[Start of Records for the exercise]
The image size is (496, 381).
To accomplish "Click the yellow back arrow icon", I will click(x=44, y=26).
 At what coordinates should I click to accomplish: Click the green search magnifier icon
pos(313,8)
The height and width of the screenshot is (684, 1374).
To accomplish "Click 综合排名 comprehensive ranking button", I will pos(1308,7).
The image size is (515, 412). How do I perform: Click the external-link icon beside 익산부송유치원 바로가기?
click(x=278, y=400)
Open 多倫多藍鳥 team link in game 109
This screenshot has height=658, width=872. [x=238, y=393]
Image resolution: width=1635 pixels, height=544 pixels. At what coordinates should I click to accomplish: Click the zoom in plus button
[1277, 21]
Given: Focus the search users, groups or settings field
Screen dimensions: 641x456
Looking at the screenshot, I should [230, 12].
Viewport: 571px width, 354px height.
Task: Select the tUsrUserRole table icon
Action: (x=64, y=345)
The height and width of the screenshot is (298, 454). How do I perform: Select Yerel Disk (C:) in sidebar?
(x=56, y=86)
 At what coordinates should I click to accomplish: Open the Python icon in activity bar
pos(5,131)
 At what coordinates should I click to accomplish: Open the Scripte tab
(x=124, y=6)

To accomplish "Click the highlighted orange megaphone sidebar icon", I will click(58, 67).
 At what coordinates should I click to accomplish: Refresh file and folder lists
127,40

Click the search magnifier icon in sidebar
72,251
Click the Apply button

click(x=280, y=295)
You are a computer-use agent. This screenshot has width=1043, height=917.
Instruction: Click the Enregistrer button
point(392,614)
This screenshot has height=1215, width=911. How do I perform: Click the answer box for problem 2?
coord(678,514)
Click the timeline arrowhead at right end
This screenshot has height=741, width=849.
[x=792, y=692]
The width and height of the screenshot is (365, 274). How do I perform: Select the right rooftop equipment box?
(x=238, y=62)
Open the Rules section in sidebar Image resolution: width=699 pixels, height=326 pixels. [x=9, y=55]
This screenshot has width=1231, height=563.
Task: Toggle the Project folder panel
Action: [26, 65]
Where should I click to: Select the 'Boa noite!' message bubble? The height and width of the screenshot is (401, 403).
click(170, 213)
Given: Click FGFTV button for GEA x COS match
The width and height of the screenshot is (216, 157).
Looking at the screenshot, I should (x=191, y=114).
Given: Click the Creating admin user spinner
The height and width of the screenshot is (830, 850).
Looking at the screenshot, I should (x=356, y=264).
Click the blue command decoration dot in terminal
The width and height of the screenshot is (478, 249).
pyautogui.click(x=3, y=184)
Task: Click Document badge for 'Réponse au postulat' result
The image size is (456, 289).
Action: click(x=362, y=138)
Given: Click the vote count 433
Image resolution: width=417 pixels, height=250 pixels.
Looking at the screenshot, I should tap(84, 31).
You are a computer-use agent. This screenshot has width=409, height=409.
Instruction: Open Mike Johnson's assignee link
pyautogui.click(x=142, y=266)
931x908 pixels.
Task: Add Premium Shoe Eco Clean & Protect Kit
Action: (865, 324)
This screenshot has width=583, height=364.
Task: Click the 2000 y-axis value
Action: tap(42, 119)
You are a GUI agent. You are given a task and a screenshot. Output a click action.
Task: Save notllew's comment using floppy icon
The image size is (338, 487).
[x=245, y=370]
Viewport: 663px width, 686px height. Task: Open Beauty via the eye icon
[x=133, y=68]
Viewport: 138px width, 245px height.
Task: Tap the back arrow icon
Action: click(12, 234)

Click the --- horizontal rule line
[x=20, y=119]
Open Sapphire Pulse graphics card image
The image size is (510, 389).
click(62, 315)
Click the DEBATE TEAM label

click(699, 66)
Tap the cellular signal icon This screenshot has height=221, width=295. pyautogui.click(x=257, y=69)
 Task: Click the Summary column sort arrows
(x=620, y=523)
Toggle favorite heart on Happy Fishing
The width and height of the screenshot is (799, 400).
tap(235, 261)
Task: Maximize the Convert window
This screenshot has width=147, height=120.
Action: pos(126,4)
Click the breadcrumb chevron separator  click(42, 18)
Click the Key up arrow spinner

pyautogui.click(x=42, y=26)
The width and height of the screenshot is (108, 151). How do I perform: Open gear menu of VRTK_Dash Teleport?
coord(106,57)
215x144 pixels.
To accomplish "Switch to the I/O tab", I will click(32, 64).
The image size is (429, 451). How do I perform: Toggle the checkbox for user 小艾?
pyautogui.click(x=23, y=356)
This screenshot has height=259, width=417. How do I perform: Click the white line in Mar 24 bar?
[End of Records for the exercise]
Set exercise: Can you reproduce the records above word for word, starting with the line that contains "The width and height of the screenshot is (108, 151)." and going on through the line that contains "pyautogui.click(x=23, y=356)"?

Solution to this exercise:
The width and height of the screenshot is (108, 151). How do I perform: Open gear menu of VRTK_Dash Teleport?
coord(106,57)
215x144 pixels.
To accomplish "Switch to the I/O tab", I will click(32, 64).
The image size is (429, 451). How do I perform: Toggle the checkbox for user 小艾?
pyautogui.click(x=23, y=356)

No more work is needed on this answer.